Indigenous health

Australian Aboriginal and Torres Strait Islander people continue to suffer the worst health of any group in Australia. The average life expectancy of Indigenous people in Australia is 17 years less than for non-Indigenous people, and mortality rates for Aboriginal children under the age of one are approaching twice those of non-Indigenous children.

As well as developing new vaccines and other technologies to improve Indigenous health, all the evidence points to the need to truly engage Indigenous populations in the quest to improve their own health outcomes. In tropical Queensland and Australia remote Indigenous communities, particularly the Torres Strait and northern Cape York Peninsula Area, are on the 'front line' in terms of the introduction of new and exotic diseases to Australia. This is evidenced by outbreaks in recent years of dengue and Japanese Encephalitis in the Torres Strait and the threat of TB and HIV, as well as typhoid, cholera and emerging infectious diseases that may enter Australia via the 'Indo-Papuan conduit'. To add to this disease burden the same communities are experiencing soaring rates of chronic diseases such as diabetes and kidney disease.

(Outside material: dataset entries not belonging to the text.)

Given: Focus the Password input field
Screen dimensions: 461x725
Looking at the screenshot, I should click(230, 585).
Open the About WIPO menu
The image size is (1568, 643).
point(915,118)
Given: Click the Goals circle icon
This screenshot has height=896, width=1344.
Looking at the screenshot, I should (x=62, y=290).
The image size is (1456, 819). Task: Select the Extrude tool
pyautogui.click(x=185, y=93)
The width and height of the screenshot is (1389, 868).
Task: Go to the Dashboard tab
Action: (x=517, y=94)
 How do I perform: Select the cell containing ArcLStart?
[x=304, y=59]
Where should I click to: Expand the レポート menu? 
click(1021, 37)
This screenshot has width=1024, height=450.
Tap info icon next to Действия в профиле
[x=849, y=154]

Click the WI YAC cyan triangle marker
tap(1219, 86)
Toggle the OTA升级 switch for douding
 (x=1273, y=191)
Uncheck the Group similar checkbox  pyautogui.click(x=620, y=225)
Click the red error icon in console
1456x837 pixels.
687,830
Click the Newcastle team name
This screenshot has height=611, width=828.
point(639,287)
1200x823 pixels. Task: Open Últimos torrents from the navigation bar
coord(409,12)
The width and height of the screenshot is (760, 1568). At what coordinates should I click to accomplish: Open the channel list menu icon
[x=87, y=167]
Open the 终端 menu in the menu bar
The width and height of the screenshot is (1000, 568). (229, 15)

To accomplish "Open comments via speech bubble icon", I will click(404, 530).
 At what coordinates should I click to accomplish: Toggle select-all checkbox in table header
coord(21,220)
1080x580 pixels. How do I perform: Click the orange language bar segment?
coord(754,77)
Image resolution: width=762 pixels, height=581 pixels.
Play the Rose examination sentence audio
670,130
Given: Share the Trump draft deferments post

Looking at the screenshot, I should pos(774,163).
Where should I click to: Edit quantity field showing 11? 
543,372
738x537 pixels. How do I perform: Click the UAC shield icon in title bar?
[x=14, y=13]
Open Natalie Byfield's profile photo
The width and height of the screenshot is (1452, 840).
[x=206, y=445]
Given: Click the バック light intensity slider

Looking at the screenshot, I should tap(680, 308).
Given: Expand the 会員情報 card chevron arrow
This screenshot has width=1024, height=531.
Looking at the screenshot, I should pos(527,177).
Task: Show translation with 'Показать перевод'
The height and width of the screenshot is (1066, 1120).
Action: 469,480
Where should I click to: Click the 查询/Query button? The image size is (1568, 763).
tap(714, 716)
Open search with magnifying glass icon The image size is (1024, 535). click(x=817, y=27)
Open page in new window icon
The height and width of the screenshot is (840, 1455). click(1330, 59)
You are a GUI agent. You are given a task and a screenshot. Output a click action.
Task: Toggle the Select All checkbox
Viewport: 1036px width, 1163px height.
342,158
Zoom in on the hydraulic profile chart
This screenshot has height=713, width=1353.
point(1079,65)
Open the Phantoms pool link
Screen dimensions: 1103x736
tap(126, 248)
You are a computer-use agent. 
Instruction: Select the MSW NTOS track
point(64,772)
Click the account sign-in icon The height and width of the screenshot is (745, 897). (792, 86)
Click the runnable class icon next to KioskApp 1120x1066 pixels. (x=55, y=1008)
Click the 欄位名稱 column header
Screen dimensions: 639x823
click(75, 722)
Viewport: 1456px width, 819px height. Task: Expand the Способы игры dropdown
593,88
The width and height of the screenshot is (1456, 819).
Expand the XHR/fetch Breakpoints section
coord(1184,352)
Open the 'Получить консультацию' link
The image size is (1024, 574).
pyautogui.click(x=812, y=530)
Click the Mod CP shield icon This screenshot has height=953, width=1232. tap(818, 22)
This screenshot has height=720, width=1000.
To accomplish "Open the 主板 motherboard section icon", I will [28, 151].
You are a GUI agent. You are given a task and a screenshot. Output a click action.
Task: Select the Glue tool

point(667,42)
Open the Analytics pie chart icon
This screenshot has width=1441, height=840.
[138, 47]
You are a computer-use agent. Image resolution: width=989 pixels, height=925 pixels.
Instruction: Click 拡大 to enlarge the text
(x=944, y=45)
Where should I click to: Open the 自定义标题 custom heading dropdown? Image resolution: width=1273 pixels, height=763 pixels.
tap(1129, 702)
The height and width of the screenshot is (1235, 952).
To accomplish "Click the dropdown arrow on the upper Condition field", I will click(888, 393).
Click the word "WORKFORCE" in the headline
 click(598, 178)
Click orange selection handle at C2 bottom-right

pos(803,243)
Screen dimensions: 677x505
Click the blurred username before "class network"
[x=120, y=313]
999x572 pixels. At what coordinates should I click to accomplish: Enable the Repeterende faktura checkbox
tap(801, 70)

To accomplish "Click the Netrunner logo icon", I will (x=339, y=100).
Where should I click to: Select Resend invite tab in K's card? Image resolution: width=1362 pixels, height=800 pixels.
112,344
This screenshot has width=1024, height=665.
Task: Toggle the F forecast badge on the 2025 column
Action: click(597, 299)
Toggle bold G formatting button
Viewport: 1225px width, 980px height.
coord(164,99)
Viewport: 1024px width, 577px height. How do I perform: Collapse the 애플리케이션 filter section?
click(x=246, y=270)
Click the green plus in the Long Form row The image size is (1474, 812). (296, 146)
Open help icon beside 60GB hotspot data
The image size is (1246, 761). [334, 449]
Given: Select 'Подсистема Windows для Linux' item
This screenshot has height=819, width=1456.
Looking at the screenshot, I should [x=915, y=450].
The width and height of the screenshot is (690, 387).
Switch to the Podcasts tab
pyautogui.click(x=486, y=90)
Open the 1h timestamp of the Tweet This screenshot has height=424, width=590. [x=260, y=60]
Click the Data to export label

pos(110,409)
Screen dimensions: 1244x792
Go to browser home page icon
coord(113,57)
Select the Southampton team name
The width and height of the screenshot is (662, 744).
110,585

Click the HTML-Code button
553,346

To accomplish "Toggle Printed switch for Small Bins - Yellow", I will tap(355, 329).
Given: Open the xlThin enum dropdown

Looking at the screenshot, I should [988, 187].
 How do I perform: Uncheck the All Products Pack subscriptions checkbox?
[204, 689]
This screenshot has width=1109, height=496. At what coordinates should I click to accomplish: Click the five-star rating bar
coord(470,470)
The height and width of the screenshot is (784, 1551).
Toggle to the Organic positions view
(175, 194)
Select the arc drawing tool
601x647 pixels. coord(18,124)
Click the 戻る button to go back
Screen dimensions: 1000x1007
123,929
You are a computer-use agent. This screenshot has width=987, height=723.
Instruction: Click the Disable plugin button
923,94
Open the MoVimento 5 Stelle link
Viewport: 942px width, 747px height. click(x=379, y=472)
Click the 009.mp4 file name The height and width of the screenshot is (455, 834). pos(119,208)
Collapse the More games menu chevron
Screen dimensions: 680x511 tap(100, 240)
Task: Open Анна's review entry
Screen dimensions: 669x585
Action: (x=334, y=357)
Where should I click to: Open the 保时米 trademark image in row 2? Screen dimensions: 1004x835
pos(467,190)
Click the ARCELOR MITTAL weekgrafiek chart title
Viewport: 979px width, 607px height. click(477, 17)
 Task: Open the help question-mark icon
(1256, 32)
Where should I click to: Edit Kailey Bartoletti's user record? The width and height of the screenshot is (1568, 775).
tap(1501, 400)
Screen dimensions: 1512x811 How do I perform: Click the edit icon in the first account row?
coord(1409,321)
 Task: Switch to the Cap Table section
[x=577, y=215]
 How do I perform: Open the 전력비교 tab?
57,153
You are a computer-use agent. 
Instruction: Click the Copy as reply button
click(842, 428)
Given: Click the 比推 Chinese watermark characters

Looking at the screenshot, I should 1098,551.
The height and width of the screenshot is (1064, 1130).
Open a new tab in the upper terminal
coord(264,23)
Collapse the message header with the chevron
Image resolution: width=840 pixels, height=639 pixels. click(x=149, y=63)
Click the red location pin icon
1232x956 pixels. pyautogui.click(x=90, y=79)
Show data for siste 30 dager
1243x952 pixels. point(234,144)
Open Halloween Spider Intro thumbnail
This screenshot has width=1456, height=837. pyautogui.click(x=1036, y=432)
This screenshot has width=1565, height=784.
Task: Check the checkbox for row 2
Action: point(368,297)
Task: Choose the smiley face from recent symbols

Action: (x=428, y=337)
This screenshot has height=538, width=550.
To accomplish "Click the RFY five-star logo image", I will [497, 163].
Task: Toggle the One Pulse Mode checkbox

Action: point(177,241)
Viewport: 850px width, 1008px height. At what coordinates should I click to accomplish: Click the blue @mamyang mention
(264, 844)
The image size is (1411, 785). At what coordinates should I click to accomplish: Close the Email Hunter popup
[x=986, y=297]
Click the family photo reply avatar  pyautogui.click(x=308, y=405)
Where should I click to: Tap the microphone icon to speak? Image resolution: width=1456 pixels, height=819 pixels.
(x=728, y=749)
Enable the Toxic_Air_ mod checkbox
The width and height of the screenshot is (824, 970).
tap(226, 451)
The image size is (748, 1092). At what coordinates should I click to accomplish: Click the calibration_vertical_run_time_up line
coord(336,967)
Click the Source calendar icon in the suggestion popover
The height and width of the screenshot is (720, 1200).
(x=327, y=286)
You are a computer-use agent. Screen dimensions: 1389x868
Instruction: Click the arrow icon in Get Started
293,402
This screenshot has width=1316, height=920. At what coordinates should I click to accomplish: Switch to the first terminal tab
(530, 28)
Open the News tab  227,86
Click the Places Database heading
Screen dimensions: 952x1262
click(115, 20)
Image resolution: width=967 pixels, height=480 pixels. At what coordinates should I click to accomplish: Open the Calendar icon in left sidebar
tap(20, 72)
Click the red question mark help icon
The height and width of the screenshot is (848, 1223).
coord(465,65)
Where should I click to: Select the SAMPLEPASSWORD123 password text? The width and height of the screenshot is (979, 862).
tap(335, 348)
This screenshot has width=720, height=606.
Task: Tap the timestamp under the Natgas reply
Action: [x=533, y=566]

The QTHA is committed to improving prevention and control strategies for these diseases in Indigenous communities in the tropics of Queensland and Australia. This will include developing research training opportunities for Indigenous people and new research facilities to enable these communities to be full and equal participants in the solution to their own health problems. The benefits of this health research and development will have positive outcomes for Australia as a whole and potentially for some of our neighbours in the region. Key activities of researchers under this program are:

  • assisting Indigenous and underserved populations to improve health and well-being
  • engaging Indigenous communities in the tropics to develop strategies to prevent and control infectious and chronic diseases affecting them.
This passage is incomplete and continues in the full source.